Blogs and Content | RED BEAR Negotiation Company

The 9 Most Common Mistakes Negotiators Make with Informational Power

Written by RED BEAR | Jun 4, 2025 3:00:02 PM

An often underappreciated negotiation lever?

Visibility. 

Visibility into the other party’s situation (internal and external), motivations, and behaviors can arm you with the leverage you need to make better deals. 

The problem? Many professionals either mishandle the information they have or fail to gather what they truly need. The result isn’t just a weaker deal—it’s lost credibility, missed opportunities, and unnecessary concessions.

At RED BEAR, we train negotiators to manage information skillfully. Just as important as learning the right moves is knowing which missteps to avoid. 

Through our work with leading sales and procurement teams across industries, we’ve identified the most common—and costly—mistakes negotiators make when dealing with information.

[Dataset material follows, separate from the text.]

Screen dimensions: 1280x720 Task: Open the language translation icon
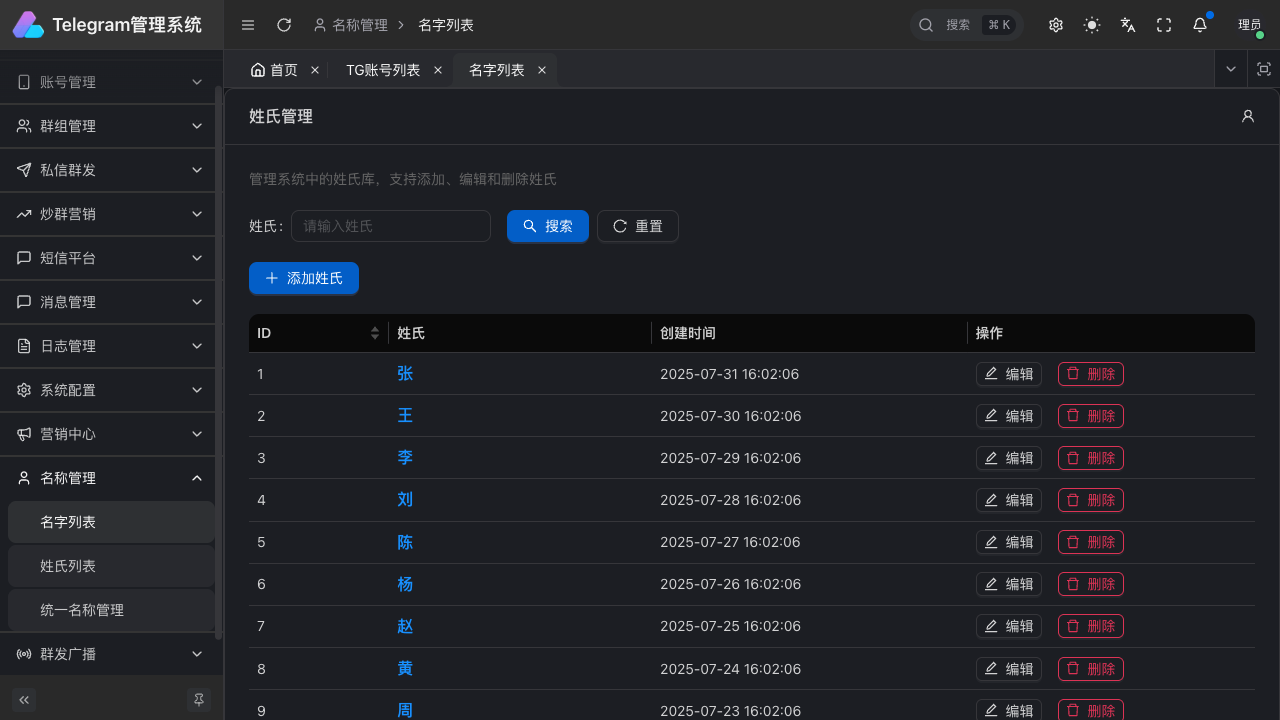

Let’s get into the specifics—and help your team negotiate smarter, not just harder.

 

 

Key Takeaways

  • Oversharing or withholding information at the wrong time weakens negotiation leverage.
  • Discovery (Stage 2) questions reveal hidden motivations that drive real value.
  • Tough questions require planned, ethical responses to maintain control and trust.
  • Not all information is equal—prioritize what frames value and shapes perception.
  • Strategic use of information enhances both credibility and deal outcomes.

 

Mistake #1: Revealing Too Much Information Too Soon

It’s a common (and often well-intentioned) mistake: you walk into a negotiation, eager to show value, and start sharing everything you know—your capabilities, your roadmaps, your cost structures, even your flexibility. 

But instead of building trust, you give away your leverage.

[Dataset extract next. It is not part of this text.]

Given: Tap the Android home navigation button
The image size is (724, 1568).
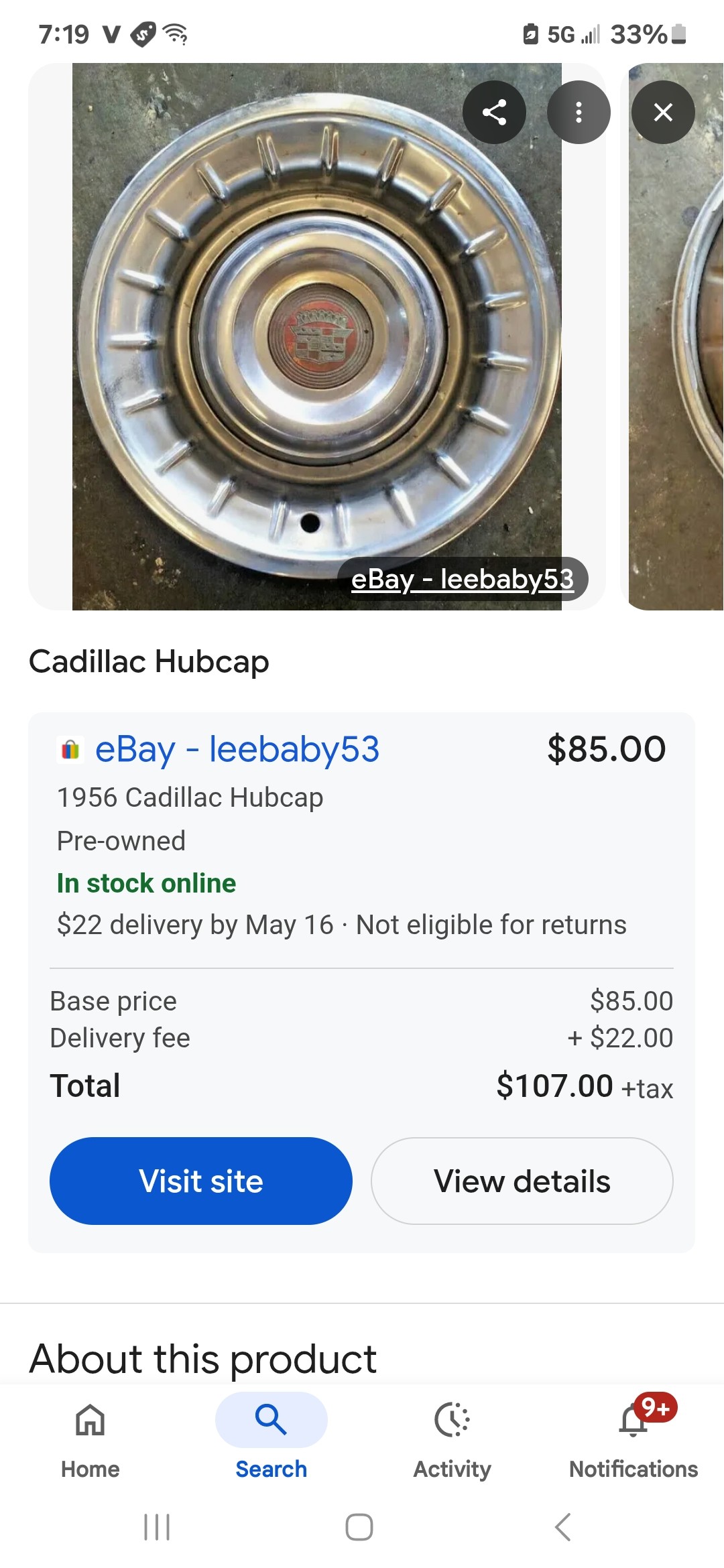Looking at the screenshot, I should point(359,1527).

This kind of information "dumping" is particularly dangerous early in the negotiation process. At that stage, you’re still uncovering the other party’s goals, constraints, and decision-making landscape. By revealing too much too soon, you unintentionally shift the power dynamic in their favor.

RED BEAR trainers see this often in technical environments, where engineers or subject matter experts feel compelled to prove their knowledge. 

For example, we worked with a leading technology company whose engineers eagerly shared their entire product roadmap with a supplier early in a negotiation. The supplier, now armed with future pricing insights and timelines, used that information to drive harder concessions—without offering any additional value in return.

 

Why it happens:

  • Lack of clarity on what information should be shared vs. what must be protected
  • Misunderstanding the negotiation phase—mistaking early collaboration for mutual commitment
  • Overconfidence in the belief that transparency will automatically build goodwill

 

Why it hurts you:

  • You lose control of the negotiation narrative
  • You reduce your ability to use high-value information strategically
  • You train the other party to expect more from you without giving anything in return

How to fix it:

  • Segment your information: Know what to share now, later, and never.
  • Time your disclosures: Hold back details that aren’t required until value has been clearly established. Our Negotiation Planner helps you sequence what to share, when, and why. 
  • Lead with questions, not data: Before offering anything, learn what the other party values most.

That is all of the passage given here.